There is some talk of editing Rite II to include gender-neutral language while keeping Rite I, the Historical Documents, and the Lord's Prayer intact as is. This could be an interesting compromise, though it would take another three years to become official, and it does kind of feel like a delay of the inevitable. We shall see.
That's not even the whole of it with Prayer Book revision. Deputies and Bishops must also decide if the rite approved in 2015 for same-sex marriage would make the new prayer book (most likely yes). The timing of all of this revision is also up for debate. Among Episcopalians in their 20s, 30s, and 40s, there seems to be quite a bit of concern that the overwhelming majority of folks who would craft the language of the new prayer book will not be the generation(s) actually using it once it is completed in 2030 or later. As one of those younger Episcopalians, I'm inclined to agree. Again, we'll see as convention progresses.
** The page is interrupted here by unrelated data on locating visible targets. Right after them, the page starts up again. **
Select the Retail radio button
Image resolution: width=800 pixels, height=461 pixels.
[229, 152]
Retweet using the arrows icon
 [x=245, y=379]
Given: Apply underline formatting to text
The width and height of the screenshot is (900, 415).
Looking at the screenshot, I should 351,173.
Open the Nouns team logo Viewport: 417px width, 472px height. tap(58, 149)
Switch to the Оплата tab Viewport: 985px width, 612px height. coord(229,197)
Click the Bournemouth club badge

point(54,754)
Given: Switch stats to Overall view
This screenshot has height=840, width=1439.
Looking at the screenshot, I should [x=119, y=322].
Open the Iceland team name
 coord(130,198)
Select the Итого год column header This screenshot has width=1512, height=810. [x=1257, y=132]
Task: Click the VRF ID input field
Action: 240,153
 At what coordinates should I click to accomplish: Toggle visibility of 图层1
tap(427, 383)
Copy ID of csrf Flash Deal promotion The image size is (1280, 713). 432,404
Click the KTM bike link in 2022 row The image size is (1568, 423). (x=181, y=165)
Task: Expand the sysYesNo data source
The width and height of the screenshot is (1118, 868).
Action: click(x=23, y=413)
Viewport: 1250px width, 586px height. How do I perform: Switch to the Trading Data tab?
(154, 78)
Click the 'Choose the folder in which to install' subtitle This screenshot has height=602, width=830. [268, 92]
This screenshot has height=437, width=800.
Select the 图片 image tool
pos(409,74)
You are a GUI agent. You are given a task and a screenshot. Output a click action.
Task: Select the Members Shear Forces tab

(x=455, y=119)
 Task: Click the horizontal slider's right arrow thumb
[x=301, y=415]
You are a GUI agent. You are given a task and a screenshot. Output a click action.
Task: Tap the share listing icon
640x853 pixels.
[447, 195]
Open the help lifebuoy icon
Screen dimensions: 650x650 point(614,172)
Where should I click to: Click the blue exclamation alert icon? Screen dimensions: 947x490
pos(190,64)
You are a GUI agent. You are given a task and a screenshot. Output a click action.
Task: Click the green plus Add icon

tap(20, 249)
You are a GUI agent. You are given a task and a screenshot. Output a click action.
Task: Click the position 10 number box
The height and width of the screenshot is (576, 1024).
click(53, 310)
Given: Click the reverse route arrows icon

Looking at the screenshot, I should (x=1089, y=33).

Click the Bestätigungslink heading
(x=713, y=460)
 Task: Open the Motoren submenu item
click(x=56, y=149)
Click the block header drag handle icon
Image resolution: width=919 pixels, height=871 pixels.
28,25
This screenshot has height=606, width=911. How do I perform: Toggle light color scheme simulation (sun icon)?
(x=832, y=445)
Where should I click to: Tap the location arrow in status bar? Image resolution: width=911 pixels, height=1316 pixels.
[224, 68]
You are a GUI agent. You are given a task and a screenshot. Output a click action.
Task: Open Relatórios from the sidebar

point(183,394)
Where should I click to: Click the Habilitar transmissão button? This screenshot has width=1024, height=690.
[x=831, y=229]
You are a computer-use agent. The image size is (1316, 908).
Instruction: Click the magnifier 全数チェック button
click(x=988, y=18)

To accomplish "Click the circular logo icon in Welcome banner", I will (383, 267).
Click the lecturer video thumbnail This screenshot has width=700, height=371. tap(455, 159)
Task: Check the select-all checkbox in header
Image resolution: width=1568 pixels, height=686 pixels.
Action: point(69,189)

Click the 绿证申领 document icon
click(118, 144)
The most riveting moment of the day was, without a doubt, The Most Rev. Michael Curry's opening remarks. I'm not sure he kept his promise that it wouldn't be a sermon, but I'm pretty sure none of us minded! As always, Bishop Curry gave an impassioned speech about the hope of Jesus -- that we, as the Episcopal branch of the Jesus Movement, have both answered his call and must continue to do so. He made repeated mention of seeing Episcopalians do this good and holy work, be it at the Standing Rock reservation, Puerto Rico, our parishes and towns, or anywhere. It's a movement that keeps going, proclaiming "Nothing can stop the movement of Jesus of Nazareth. If you don't believe me, ask Pontius Pilate! He tried! It didn't work." Later, in her remarks, the Rev. Gay Jennings, President of the House of Deputies, thanked Bishop Curry for his witness, courage, and faithfulness, especially after all the press of the Royal Wedding. I think many of us in the room today were giving thanks for those same qualities of his, too.
Tomorrow (finally) brings the true start of GC79. I'm looking forward to the opening Eucharist and to see what kind of progress is made in more committee work. Until tomorrow, all our love from Texas!